Record excerpts ->
########

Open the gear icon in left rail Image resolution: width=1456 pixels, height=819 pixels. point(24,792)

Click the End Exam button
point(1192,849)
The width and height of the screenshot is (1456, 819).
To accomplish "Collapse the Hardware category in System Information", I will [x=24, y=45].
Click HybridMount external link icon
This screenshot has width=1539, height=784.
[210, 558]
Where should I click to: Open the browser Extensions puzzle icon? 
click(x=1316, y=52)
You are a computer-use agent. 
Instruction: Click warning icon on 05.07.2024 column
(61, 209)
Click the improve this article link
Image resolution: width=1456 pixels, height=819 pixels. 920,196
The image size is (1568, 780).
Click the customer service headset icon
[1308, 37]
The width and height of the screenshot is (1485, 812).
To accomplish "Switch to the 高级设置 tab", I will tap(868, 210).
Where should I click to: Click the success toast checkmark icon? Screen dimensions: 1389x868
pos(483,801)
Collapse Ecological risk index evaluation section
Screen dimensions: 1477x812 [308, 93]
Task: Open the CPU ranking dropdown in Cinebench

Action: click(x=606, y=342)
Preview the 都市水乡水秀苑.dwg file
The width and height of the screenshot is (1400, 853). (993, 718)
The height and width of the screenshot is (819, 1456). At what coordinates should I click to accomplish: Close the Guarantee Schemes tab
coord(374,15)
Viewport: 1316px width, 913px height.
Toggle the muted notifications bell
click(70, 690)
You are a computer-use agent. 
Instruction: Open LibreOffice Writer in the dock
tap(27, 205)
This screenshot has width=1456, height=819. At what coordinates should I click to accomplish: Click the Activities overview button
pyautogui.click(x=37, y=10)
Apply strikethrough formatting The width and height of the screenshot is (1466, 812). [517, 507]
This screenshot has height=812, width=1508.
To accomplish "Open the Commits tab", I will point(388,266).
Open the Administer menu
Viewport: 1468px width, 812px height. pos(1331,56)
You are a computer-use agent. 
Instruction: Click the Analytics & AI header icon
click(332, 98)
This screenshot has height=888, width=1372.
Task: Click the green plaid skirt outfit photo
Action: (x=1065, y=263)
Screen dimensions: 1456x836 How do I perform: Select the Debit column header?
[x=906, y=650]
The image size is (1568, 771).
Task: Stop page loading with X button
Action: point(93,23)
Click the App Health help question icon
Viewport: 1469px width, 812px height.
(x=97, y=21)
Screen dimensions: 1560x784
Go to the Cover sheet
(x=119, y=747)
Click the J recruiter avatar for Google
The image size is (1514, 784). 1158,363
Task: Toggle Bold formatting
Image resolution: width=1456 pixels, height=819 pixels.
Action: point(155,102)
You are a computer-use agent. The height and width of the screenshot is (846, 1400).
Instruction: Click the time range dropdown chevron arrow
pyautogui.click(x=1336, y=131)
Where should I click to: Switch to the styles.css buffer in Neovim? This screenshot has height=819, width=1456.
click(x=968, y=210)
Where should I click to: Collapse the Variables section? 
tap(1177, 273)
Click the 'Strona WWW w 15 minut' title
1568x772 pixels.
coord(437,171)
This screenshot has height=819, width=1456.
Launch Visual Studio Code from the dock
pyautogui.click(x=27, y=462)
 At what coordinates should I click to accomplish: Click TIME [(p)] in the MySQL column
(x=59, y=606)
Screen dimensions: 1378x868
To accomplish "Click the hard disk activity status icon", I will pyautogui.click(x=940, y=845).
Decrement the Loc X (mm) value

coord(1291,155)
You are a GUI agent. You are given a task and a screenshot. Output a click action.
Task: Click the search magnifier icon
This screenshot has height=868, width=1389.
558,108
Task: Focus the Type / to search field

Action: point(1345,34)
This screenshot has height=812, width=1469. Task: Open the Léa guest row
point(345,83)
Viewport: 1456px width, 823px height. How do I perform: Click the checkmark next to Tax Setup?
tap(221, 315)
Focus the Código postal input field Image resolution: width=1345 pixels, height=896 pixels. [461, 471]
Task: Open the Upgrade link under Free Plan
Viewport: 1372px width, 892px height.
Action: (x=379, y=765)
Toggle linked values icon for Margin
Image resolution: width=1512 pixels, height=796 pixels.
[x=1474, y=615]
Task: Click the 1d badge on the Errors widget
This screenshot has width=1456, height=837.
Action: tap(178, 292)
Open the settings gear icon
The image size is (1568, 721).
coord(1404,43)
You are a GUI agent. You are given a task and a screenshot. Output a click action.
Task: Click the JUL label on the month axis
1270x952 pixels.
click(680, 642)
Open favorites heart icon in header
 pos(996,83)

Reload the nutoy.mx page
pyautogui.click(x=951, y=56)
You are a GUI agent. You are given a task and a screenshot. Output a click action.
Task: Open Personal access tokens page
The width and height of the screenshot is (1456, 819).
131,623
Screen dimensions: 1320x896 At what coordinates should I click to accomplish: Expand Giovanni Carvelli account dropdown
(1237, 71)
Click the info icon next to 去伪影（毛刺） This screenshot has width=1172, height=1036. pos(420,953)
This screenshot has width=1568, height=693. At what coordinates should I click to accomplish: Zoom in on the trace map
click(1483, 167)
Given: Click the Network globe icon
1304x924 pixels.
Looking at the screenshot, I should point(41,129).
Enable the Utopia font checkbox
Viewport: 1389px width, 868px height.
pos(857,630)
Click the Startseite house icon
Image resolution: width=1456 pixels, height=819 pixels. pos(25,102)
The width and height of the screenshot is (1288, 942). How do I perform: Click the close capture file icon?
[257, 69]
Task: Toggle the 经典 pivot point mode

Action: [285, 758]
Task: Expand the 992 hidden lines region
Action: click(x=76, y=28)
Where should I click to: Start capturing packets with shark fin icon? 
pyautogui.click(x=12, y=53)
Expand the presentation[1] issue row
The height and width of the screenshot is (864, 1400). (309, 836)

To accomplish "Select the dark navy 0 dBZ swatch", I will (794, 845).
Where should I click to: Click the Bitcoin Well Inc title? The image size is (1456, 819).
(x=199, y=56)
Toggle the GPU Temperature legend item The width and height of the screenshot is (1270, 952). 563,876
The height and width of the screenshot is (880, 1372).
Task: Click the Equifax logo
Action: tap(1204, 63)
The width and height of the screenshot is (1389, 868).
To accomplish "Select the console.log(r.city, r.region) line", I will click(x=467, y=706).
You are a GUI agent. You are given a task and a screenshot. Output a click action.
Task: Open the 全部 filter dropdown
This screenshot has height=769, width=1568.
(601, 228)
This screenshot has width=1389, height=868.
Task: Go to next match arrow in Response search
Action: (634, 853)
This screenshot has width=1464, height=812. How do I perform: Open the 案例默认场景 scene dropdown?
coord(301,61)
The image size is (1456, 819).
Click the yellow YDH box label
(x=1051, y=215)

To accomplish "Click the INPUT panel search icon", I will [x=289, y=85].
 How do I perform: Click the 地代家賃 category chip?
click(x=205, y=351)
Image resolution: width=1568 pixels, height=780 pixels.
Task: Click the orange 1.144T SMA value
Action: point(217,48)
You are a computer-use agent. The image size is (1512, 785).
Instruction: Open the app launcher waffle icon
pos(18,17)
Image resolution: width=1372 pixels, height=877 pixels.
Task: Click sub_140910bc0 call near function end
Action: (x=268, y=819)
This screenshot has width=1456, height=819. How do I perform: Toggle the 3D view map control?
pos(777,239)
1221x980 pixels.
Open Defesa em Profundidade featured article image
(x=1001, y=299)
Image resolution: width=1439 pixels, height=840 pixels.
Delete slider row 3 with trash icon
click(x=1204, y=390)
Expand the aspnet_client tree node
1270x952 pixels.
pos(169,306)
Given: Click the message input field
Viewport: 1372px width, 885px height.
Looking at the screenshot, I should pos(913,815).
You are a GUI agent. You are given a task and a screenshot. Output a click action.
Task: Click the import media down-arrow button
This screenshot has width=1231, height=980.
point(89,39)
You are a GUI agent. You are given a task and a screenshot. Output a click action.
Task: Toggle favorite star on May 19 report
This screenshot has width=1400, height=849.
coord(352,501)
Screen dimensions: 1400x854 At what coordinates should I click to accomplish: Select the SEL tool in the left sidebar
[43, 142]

########

Exercise directions -> Only the lines that contain the string "formatting" are to be copied from the records.

Worked solution ->
Apply strikethrough formatting The width and height of the screenshot is (1466, 812). [517, 507]
Task: Toggle Bold formatting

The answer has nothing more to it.